9 F. 277 | S.D.N.Y. | 1881
This action was commenced on October 31, 1878, by the complainant, as assignee in bankruptcy of the firm of J. Bear & Sons, to have a voluntary assignment made by that firm to the defendant, as assignee in trust for their creditors, on January 2,1878, declared fraudulent and void, and the assigned property or its proceeds turned over to the complainant. Upon an answer substantially admitting the plaintiff’s claims, with an account annexed, an interlocutory decree was entered on March 15, 1879, adjudging the assignment void as against the plaintiff, and referring it to a special master to pass the defendant’s accounts. The master, in his report, dated October 10, 1879, and filed January 3, 1880, allowed to the defendant his charge of $1,618.14 for his “commissions as assignee,” and the sum of $2,000 paid by him to his attorney for his charges and expenses. To each of these items exceptions have been taken as unwarranted and excessive.

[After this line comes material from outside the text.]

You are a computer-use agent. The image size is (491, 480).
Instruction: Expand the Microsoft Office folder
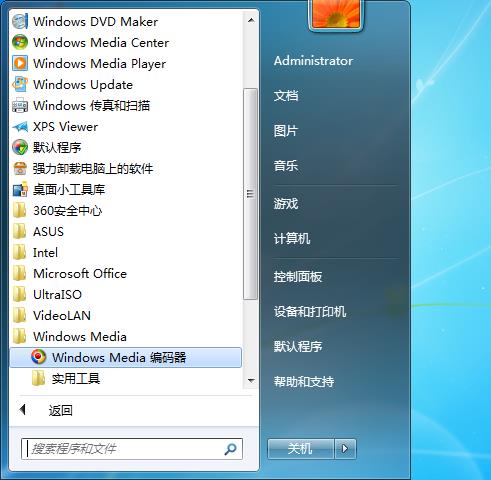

A large part of the property of the bankrupts was sold at auction, under the direction of both the plaintiff and defendant, shortly before the commencement of the action, by order of this court, being all the property then remaining unsold, and the defendant’s account accordingly embraces the entire assets of the firm. By this account the gross receipts were $32,415.02; the charges and expenses, as passed and allowed by the master, amount to $11,001.95; leaving net proceeds to the amount of $21,313.07. The charges and expenses, besides the items excepted to, are made up of $2,650 for rent, about §2,200 for salaries of persons employed by the respondent, about
The respondent’s charge of $1,618.14, for “his commissions as assignee,” was intended as a charge of 5 per cent, upon the gross collections ; and his counsel, upon the argument, claims that sum as his legal right under a statute of the state of New York, passed May 22, 1878, (chapter 318, § 7,) declaring that assignees “shall receive for their services a commission of 5 per centum on the whole sum which shall have come into their hands.” Prior to this act there was no statutory provision in this state fixing the compensation of assignees, but it had long been settled in practice that they were to be allowed the samé rates as' those prescribed by statute for executors and administrators, — Keiley, Ins. Assgts. (3d Ed.) 137; In re Scott, 53 How. Pr. 441; Meacham v. Sternes, 9 Paige, 398, 403; Barney v. Griffin, 2 Comst. 372, — which in this case would amount to less than one-third of the new statutory allowance. The counsel for the complainant contends that the respondent is not entitled to the benefit of this statute, but is limited to the former rule, which was in force on January 2, 1878, when he accepted the trust.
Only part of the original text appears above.